Exercise data: Begin

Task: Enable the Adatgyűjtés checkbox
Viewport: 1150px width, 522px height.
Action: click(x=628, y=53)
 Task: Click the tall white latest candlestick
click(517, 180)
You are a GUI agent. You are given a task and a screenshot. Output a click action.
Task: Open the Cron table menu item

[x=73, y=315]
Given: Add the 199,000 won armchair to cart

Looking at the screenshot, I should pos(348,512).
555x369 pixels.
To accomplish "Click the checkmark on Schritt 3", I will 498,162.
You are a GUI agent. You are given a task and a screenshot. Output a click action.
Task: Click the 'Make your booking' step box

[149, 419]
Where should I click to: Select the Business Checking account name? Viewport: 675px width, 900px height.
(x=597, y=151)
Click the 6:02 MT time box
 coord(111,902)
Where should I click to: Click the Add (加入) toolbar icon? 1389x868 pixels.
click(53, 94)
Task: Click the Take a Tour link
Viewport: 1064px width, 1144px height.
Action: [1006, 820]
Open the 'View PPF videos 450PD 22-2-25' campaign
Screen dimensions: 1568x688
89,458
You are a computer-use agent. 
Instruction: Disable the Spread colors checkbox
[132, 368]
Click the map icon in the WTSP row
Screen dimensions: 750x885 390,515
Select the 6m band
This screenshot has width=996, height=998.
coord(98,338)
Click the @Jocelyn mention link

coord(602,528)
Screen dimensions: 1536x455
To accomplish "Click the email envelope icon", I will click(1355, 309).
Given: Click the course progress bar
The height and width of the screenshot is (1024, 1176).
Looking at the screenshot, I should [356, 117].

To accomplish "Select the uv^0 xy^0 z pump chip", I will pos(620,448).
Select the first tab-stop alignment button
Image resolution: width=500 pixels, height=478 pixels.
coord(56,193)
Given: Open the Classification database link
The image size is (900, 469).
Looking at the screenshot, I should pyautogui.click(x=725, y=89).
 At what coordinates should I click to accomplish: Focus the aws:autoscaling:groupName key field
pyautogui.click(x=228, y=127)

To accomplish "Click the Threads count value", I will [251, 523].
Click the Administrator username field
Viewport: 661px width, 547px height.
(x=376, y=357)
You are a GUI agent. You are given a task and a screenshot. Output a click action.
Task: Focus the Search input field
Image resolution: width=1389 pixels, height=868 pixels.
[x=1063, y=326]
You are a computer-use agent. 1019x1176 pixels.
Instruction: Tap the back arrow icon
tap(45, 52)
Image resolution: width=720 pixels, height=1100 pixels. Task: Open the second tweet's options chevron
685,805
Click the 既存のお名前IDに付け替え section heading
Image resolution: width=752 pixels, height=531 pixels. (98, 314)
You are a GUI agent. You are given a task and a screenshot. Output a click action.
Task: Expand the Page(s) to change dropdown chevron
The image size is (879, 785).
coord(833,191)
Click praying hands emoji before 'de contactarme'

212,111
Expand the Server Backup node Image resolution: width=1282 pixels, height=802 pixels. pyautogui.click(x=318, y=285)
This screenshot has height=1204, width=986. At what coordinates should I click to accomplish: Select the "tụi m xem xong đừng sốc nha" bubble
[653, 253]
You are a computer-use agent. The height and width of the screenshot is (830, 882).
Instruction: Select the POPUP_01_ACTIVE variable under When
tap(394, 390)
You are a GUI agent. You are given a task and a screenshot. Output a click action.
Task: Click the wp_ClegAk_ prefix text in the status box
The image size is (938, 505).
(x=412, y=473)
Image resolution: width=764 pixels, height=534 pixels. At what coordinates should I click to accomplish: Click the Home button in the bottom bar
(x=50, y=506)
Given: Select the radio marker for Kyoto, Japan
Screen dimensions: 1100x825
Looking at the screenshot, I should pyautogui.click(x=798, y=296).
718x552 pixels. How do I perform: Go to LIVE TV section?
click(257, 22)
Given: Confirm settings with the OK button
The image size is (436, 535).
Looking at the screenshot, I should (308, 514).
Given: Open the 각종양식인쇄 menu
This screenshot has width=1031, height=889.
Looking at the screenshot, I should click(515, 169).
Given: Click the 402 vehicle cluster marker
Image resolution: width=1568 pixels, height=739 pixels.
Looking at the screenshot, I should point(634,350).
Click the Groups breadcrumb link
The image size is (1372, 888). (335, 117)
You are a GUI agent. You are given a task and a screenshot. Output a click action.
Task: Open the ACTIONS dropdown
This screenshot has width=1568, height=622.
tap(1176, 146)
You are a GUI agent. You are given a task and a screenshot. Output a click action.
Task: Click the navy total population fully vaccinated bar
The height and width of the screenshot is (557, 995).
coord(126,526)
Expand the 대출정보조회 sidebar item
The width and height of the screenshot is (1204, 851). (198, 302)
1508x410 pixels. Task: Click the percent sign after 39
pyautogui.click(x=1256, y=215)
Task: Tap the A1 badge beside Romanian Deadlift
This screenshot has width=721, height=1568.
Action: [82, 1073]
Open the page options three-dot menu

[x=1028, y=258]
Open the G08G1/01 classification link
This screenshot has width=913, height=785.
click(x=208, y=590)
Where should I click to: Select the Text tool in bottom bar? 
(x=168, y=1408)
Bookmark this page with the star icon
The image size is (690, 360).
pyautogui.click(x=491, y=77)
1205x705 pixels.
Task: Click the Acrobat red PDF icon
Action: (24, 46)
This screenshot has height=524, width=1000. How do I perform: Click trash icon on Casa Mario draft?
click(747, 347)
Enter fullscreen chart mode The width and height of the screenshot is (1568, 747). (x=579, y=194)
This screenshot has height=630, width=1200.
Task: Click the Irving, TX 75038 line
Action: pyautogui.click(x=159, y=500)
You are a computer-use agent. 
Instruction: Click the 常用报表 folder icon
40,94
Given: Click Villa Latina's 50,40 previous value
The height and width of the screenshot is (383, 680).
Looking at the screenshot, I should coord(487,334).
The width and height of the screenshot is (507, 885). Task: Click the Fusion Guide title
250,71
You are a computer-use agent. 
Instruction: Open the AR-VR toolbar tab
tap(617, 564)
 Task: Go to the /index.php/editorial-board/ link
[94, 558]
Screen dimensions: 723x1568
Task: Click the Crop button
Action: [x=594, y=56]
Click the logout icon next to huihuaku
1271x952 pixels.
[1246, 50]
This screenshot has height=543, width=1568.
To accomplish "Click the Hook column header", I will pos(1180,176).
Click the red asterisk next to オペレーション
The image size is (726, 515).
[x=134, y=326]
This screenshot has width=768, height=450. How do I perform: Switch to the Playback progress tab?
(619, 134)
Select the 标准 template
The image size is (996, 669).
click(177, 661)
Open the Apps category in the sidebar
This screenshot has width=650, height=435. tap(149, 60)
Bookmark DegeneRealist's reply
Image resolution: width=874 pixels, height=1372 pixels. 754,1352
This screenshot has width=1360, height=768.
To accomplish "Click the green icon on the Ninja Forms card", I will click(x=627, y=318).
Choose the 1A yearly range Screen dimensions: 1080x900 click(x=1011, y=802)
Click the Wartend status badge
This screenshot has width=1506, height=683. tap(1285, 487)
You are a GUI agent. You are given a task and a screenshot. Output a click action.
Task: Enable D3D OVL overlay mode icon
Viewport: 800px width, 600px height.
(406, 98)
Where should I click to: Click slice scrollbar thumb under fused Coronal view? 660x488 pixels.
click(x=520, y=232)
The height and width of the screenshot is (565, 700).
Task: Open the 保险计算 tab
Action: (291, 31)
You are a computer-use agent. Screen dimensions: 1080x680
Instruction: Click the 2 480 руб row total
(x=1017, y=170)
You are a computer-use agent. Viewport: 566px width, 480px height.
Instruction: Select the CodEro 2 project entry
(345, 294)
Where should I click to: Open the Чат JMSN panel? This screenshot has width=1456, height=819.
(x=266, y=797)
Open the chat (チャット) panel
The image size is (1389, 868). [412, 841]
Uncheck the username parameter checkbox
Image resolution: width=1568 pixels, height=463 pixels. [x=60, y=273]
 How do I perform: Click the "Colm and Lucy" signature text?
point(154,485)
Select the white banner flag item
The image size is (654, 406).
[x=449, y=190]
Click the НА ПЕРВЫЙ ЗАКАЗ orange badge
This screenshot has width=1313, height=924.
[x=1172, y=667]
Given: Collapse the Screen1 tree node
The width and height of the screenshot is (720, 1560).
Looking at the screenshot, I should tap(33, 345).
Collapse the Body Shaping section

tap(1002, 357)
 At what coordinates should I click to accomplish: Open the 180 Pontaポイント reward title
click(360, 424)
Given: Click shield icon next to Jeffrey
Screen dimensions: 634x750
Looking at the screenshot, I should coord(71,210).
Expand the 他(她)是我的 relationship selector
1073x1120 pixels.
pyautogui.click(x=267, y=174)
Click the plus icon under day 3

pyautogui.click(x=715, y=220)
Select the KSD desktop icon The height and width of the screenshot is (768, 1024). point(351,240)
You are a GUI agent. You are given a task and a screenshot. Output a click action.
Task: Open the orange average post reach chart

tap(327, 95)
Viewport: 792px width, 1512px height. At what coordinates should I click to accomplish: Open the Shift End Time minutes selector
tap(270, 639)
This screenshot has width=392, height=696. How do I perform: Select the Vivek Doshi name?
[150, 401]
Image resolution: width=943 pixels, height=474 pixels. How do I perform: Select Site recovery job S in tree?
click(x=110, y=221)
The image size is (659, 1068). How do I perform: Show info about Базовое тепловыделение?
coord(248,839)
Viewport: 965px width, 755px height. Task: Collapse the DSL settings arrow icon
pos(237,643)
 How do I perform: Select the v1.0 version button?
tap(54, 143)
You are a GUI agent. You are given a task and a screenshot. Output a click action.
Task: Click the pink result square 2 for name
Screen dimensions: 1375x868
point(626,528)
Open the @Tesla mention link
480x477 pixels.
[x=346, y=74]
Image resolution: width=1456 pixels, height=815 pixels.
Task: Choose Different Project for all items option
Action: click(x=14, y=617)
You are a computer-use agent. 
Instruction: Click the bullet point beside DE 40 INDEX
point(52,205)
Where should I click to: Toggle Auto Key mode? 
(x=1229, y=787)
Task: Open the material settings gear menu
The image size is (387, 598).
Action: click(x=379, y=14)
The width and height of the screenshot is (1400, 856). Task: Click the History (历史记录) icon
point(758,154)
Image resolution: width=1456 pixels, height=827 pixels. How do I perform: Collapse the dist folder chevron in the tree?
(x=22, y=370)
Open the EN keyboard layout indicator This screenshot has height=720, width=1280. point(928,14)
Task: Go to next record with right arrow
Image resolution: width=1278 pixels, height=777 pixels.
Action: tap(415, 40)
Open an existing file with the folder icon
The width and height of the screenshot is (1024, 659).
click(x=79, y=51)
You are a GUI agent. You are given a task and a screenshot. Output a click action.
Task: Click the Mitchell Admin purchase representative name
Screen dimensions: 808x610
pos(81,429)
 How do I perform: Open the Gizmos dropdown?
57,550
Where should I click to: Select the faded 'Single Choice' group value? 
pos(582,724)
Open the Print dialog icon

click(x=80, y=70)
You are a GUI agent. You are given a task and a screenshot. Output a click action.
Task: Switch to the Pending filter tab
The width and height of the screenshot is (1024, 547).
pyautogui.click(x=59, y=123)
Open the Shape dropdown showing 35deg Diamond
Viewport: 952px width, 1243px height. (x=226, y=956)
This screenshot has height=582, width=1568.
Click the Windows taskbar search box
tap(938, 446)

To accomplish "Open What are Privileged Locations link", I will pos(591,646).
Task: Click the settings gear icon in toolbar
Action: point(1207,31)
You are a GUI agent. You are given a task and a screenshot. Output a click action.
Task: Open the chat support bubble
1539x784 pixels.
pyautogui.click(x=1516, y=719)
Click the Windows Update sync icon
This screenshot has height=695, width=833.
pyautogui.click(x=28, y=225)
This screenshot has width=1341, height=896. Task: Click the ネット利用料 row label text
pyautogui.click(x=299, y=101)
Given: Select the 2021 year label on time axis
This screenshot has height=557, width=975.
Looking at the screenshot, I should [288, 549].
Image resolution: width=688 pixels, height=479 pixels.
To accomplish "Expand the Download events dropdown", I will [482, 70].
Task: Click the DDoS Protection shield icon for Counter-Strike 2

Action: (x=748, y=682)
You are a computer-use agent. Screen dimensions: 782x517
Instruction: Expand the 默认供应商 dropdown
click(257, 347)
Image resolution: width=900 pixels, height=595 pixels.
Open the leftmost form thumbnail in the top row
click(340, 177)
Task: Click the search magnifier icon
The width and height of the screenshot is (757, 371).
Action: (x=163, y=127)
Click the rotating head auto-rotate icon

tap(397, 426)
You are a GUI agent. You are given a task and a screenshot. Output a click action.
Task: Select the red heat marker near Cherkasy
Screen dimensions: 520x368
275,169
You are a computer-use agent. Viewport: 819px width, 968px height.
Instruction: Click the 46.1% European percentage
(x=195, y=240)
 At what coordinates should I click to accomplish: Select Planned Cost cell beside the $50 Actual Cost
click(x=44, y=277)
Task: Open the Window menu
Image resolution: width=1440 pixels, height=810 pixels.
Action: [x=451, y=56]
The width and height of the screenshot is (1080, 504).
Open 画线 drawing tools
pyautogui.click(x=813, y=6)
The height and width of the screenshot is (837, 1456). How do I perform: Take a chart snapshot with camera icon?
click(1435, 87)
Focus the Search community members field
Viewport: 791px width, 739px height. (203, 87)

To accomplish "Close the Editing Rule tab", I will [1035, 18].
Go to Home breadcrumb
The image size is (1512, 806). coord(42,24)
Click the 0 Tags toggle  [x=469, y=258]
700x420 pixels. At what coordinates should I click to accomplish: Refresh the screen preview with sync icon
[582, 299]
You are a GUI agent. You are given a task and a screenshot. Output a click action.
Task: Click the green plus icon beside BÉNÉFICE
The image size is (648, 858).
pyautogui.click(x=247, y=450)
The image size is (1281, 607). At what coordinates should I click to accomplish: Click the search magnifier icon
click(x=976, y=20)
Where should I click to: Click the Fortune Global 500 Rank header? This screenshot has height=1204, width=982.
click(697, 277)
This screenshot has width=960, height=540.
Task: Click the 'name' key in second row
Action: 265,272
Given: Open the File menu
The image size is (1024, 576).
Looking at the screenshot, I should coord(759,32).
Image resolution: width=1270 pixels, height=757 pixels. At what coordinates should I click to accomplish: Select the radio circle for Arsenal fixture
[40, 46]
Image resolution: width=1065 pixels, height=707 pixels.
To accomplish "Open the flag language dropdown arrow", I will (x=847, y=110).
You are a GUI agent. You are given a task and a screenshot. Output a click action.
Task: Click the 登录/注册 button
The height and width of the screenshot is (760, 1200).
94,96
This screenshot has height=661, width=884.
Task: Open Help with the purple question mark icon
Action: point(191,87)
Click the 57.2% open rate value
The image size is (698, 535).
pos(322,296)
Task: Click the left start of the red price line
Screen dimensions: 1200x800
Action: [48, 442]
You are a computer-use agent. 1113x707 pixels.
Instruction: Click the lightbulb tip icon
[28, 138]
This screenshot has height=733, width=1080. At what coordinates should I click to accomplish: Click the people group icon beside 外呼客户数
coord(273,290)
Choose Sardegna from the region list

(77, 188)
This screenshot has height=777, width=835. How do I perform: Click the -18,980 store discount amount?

Exercise data: End

Problem description. Only an exact copy of the lines from the beginning of the listing through the line with "555x369 pixels.", both included, belongs in the answer.

Output of the exercise.
Task: Enable the Adatgyűjtés checkbox
Viewport: 1150px width, 522px height.
Action: click(x=628, y=53)
 Task: Click the tall white latest candlestick
click(517, 180)
You are a GUI agent. You are given a task and a screenshot. Output a click action.
Task: Open the Cron table menu item

[x=73, y=315]
Given: Add the 199,000 won armchair to cart

Looking at the screenshot, I should pos(348,512).
555x369 pixels.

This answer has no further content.